• _Document excerpt_
↓↓↓

Food Safety Expert Says Personal Hygiene Matters, Too

By Taylor Jamison, K-State Research and Extension news service

 

Manhattan, KS — Practicing good hygiene in and out of the kitchen can improve everyday life, but some hygiene practices are easily forgotten or skipped. Kansas State University food scientist Karen Blakeslee said the impact of good hygiene is often overlooked.

 

“Taking the time to use good personal hygiene can not only help reduce illnesses, but also reduce loss of absenteeism in many areas such as school, work and other activities,” Blakeslee said. “Those 20 seconds of time to wash your hands or doing daily personal hygiene practices are beneficial to your health.”

 

When preparing meals, good hygiene begins before food is cooked, served or eaten.

 

“Simply not washing hands before preparing or eating food is a common mistake that consumers make,” Blakeslee said. “This simple habit can help reduce many illnesses, not just foodborne illness.”

 

Cleanliness goes beyond one’s hands: facial, fingernail, and foot hygiene can affect your overall health.

↑↑↑

• _Record set_
↓↓↓

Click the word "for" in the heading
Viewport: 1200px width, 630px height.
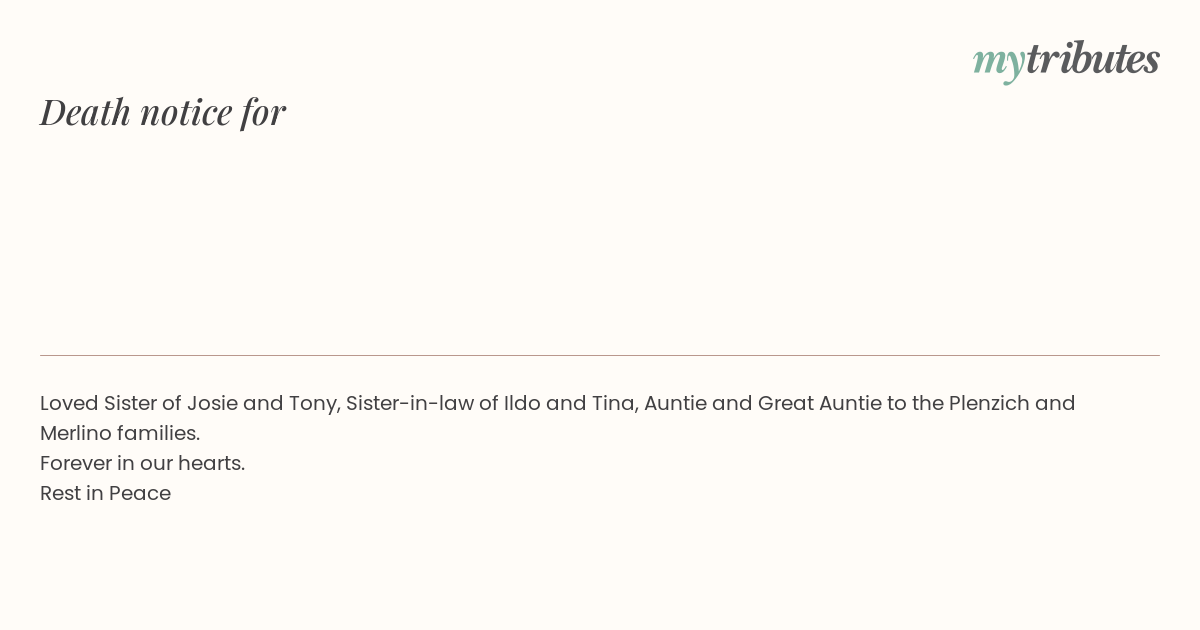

↑↑↑
↓↓↓

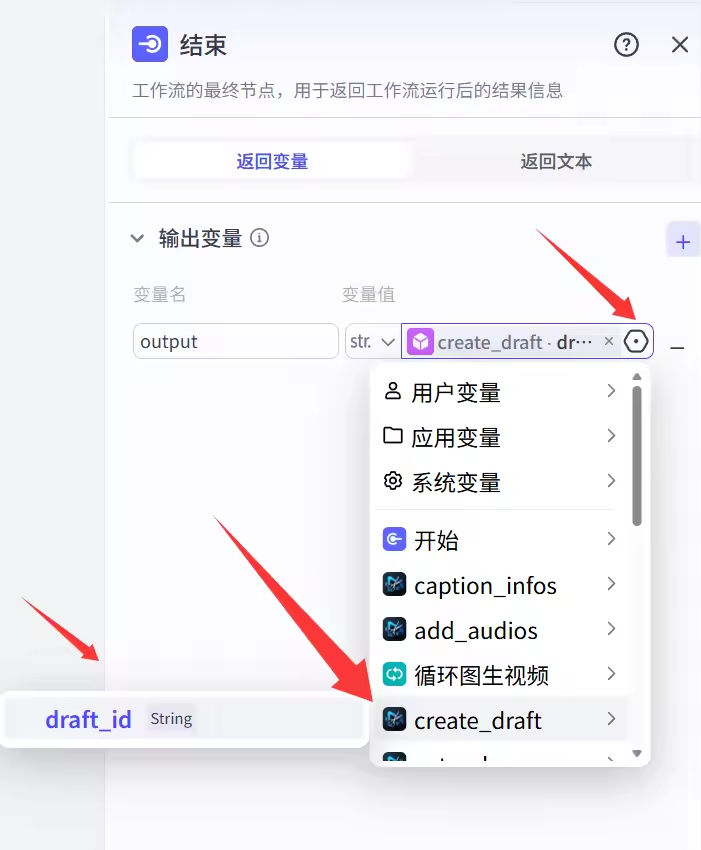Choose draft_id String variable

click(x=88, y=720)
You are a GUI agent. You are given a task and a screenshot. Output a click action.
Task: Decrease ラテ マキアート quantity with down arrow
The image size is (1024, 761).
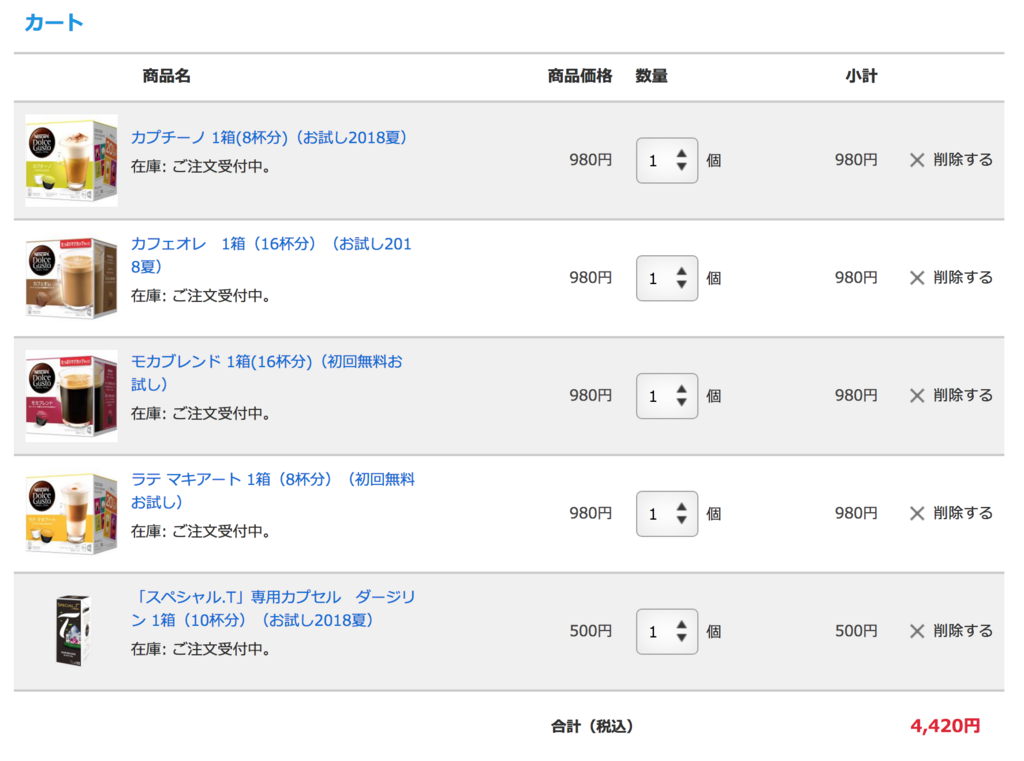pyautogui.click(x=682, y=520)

↑↑↑
↓↓↓

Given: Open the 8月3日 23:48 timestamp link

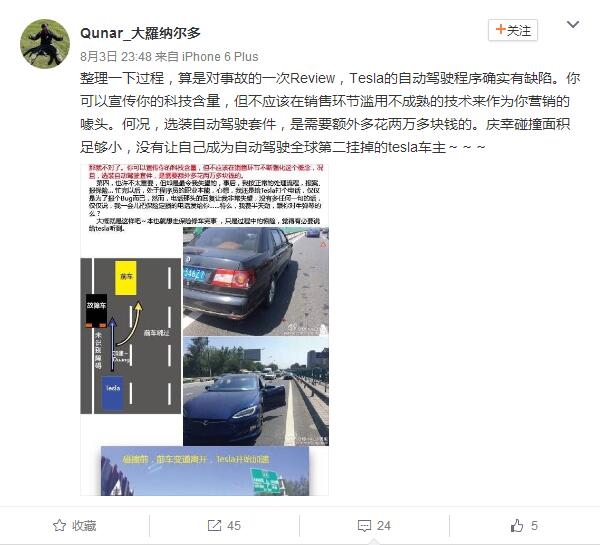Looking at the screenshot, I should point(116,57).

↑↑↑

• _Instructions_
- 1) According to the food safety article, what common mistake do consumers make?
- 2) Quote the food safety article word for word, from "Manhattan, KS —" up to and including "served or eaten.".

• _Answers below_
- 1) They don't wash their hands before preparing or eating food.

- 2)
Manhattan, KS — Practicing good hygiene in and out of the kitchen can improve everyday life, but some hygiene practices are easily forgotten or skipped. Kansas State University food scientist Karen Blakeslee said the impact of good hygiene is often overlooked.

 

“Taking the time to use good personal hygiene can not only help reduce illnesses, but also reduce loss of absenteeism in many areas such as school, work and other activities,” Blakeslee said. “Those 20 seconds of time to wash your hands or doing daily personal hygiene practices are beneficial to your health.”

 

When preparing meals, good hygiene begins before food is cooked, served or eaten.